O corpo do suspeito estava coberto por uma lona azul, com tiros na nuca e mais de dez lesões pelo corpo, além de sinais de tortura.
O principal suspeito do assassinato da estudante da USP Bruna Oliveira da Silva, Esteliano José Madureira, foi encontrado morto na noite de quarta-feira (23) na Avenida Morumbi, na Zona Oeste de São Paulo. A informação foi confirmada pela Secretaria da Segurança Pública (SSP) nesta quinta-feira (24).
O corpo de Madureira estava coberto por uma lona azul, com tiros na nuca e mais de dez lesões pelo corpo, além de sinais de tortura. As pernas estavam amarradas com um pano branco e vermelho. A polícia suspeita que ele tenha sido assassinado em outro lugar e depois abandonado no local.
A Polícia Civil busca imagens de câmeras de segurança para identificar os responsáveis pelo crime.

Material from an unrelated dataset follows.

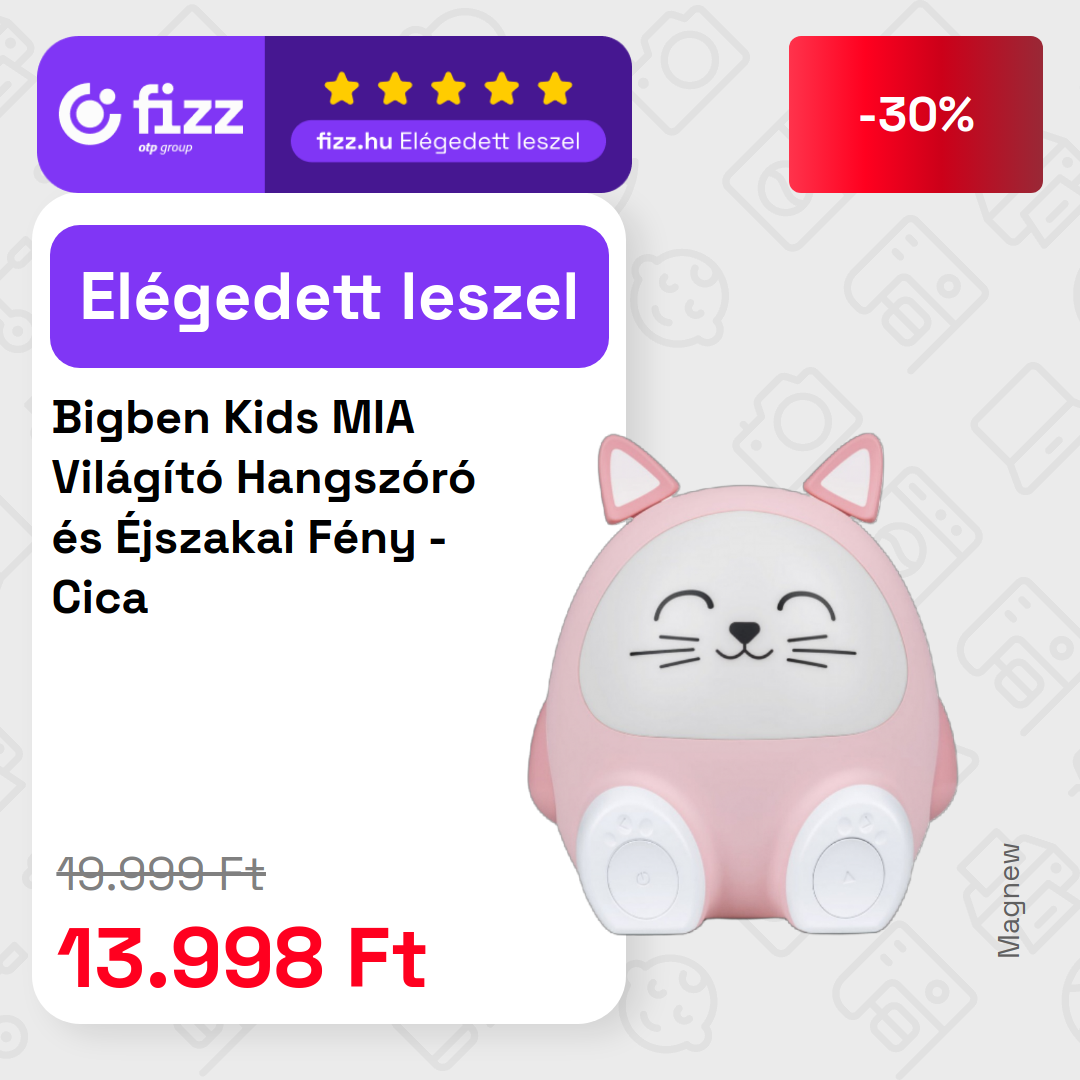The image size is (1080, 1080).
Task: Click the red -30% discount badge
Action: click(915, 114)
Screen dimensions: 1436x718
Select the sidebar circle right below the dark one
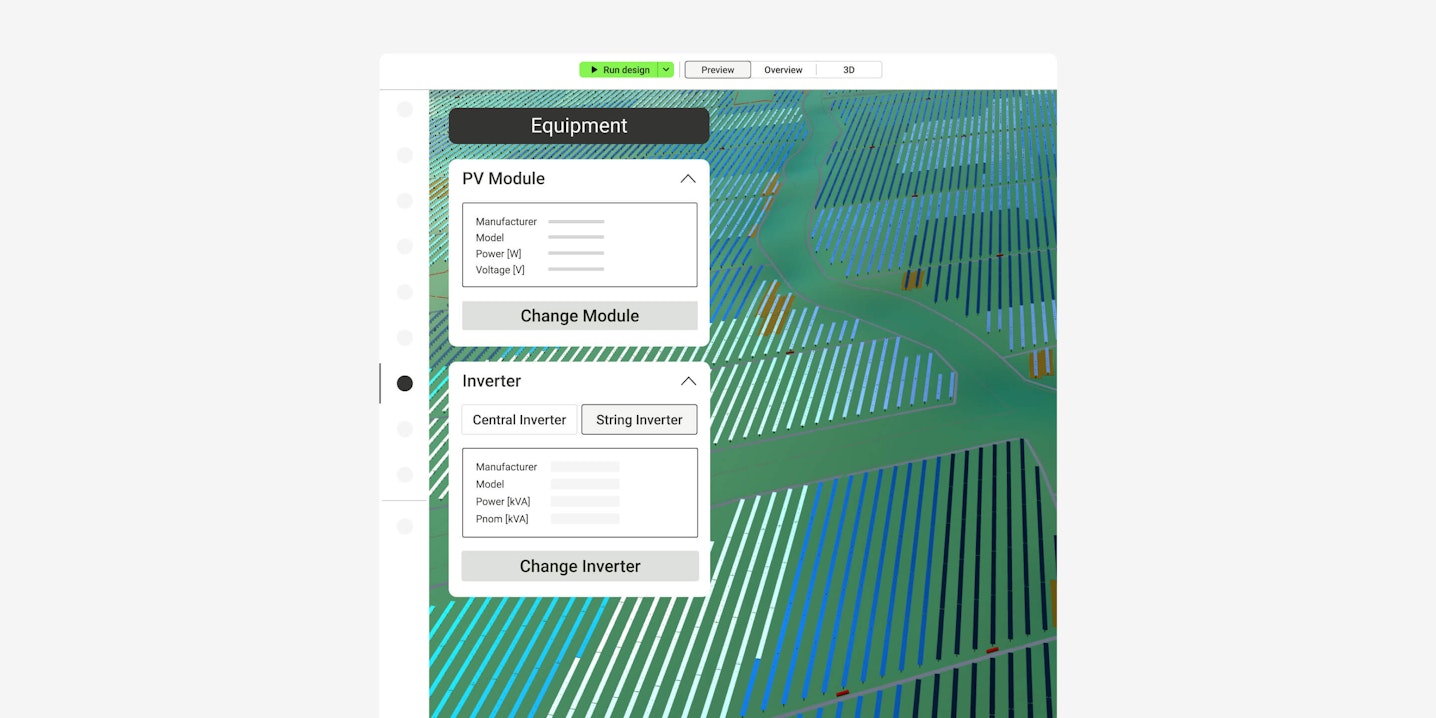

Horas antes do corpo ser encontrado, a Justiça havia decretado a prisão temporária de Esteliano. O Departamento Estadual de Homicídios e Proteção à Pessoa (DHPP) investiga se Bruna sofreu violência sexual antes de ser morta. Durante buscas no barraco onde o suspeito morava, foram encontradas calcinhas, que serão periciadas.
Vídeo liga suspeito ao crime
Esteliano era o homem visto em imagens de segurança perseguindo Bruna no dia 13 de abril, próximo à estação Corinthians-Itaquera do Metrô. O corpo da jovem foi localizado em 17 de abril, em um estacionamento da região, seminu e com marcas de queimaduras e ferimentos.

De acordo com peritos ouvidos pelo g1, Bruna tinha uma fratura em uma vértebra do pescoço, indicando possível estrangulamento. Um saco plástico foi achado perto do corpo, mas a causa oficial da morte ainda não foi divulgada.
Além das peças íntimas encontradas no barraco do suspeito, um sutiã foi localizado próximo ao corpo de Bruna. A polícia vai analisar se os itens pertencem a outras possíveis vítimas.
Esteliano tinha 43 anos e passagem por roubo em 2008, quando foi preso, mas acabou absolvido.
Quem era Bruna?
Bruna, de 28 anos, era formada em História pela USP e havia sido aprovada no mestrado em Mudança Social e Participação Política. Ela deixou um filho de 7 anos.
No dia do desaparecimento, voltava da casa do namorado e decidiu caminhar até sua residência, a cerca de 1 km da estação de metrô. O corpo foi encontrado a 2 km do local.